→ Exercise directions:
Exactly the lines from the beginning of the material to the line with "Given: Click the chevron" are to be repeated, both ends included.
##########
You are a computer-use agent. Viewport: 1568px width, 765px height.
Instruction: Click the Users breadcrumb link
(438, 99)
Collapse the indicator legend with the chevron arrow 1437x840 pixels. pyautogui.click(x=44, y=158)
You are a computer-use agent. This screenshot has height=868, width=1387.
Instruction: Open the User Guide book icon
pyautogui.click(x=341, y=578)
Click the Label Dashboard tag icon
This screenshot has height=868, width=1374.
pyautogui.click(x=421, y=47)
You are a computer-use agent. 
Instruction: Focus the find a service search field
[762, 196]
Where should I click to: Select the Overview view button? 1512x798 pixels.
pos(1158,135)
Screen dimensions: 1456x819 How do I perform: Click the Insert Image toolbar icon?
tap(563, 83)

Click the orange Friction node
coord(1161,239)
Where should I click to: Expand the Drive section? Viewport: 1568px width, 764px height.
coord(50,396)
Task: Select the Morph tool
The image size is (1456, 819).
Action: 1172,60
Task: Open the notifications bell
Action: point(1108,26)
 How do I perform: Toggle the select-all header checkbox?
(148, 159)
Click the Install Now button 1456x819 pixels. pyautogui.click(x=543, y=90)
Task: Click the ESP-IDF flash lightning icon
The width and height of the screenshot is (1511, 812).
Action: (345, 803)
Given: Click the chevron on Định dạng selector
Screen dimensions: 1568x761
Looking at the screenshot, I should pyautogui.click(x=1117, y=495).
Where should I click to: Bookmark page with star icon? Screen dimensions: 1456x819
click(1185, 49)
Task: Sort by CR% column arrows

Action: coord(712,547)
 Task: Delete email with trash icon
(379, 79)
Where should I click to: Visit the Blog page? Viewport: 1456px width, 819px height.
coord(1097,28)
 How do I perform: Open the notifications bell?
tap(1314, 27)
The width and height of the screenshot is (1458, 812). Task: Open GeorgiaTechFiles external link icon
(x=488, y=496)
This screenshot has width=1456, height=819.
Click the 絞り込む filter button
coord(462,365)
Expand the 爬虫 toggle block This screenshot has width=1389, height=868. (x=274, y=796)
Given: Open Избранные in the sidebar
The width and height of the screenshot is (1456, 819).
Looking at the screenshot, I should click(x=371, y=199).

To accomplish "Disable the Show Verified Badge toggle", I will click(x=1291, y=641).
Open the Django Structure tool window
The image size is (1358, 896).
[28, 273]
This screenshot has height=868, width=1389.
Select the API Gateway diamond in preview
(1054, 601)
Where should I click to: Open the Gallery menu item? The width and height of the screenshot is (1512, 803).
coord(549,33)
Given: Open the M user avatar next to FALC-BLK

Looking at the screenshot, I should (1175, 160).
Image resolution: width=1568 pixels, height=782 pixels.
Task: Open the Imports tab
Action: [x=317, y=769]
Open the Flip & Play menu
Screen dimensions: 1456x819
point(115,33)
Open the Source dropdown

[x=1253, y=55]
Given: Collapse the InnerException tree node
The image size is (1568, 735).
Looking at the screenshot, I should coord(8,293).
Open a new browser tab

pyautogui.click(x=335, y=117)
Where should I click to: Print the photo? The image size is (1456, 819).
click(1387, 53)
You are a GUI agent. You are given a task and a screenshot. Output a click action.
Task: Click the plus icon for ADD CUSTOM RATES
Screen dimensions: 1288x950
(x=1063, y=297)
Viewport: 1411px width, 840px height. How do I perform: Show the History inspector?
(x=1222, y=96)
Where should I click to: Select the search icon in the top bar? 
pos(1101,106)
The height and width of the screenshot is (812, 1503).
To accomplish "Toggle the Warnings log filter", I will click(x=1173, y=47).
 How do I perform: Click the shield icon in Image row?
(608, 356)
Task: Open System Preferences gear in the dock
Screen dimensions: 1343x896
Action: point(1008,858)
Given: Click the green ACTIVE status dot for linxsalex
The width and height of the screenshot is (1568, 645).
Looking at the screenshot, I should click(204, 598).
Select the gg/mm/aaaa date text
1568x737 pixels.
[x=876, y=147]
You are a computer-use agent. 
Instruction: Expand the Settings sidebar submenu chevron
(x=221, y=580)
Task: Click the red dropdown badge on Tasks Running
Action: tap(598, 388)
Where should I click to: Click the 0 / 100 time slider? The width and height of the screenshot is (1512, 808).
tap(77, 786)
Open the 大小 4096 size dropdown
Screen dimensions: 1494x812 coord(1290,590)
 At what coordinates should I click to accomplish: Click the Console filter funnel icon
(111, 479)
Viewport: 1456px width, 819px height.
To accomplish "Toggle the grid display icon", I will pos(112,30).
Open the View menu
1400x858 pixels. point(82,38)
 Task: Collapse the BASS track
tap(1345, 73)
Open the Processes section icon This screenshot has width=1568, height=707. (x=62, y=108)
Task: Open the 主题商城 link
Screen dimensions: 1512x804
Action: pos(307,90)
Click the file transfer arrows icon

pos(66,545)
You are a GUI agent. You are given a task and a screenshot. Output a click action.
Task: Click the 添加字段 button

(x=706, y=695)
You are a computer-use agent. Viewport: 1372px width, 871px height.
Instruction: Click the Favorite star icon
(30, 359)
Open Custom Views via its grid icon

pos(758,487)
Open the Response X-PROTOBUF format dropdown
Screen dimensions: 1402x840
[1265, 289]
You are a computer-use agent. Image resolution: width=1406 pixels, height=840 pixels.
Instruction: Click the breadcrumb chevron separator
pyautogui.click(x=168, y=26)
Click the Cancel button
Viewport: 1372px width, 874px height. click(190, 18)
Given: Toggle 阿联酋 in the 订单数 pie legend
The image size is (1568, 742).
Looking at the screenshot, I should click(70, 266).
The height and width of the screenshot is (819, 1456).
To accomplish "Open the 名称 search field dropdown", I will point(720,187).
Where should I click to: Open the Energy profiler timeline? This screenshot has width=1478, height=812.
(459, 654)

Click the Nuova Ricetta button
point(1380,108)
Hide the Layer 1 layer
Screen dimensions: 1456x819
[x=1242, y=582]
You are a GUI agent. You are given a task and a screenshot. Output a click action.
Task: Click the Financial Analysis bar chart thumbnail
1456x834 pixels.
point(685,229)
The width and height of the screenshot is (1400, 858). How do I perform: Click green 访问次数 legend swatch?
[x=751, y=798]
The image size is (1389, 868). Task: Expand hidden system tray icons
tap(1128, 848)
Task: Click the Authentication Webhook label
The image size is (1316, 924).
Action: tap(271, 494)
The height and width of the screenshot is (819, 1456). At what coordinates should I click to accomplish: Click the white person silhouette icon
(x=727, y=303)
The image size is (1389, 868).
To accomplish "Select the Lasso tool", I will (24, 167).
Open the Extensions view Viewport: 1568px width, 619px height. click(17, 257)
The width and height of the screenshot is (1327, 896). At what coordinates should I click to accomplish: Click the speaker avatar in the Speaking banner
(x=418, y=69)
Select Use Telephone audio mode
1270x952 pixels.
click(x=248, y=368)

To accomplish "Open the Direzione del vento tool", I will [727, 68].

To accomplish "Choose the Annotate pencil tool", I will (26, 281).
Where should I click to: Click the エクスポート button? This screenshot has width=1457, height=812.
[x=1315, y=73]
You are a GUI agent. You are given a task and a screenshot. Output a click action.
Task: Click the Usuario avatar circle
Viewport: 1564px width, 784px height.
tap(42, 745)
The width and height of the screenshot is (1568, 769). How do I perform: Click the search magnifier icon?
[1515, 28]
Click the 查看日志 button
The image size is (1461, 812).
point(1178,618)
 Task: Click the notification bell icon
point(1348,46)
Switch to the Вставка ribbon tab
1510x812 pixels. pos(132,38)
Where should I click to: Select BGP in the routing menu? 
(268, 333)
##########
→ Solution for this problem:
You are a computer-use agent. Viewport: 1568px width, 765px height.
Instruction: Click the Users breadcrumb link
(438, 99)
Collapse the indicator legend with the chevron arrow 1437x840 pixels. pyautogui.click(x=44, y=158)
You are a computer-use agent. This screenshot has height=868, width=1387.
Instruction: Open the User Guide book icon
pyautogui.click(x=341, y=578)
Click the Label Dashboard tag icon
This screenshot has height=868, width=1374.
pyautogui.click(x=421, y=47)
You are a computer-use agent. 
Instruction: Focus the find a service search field
[762, 196]
Where should I click to: Select the Overview view button? 1512x798 pixels.
pos(1158,135)
Screen dimensions: 1456x819 How do I perform: Click the Insert Image toolbar icon?
tap(563, 83)

Click the orange Friction node
coord(1161,239)
Where should I click to: Expand the Drive section? Viewport: 1568px width, 764px height.
coord(50,396)
Task: Select the Morph tool
The image size is (1456, 819).
Action: 1172,60
Task: Open the notifications bell
Action: point(1108,26)
 How do I perform: Toggle the select-all header checkbox?
(148, 159)
Click the Install Now button 1456x819 pixels. pyautogui.click(x=543, y=90)
Task: Click the ESP-IDF flash lightning icon
The width and height of the screenshot is (1511, 812).
Action: (345, 803)
Given: Click the chevron on Định dạng selector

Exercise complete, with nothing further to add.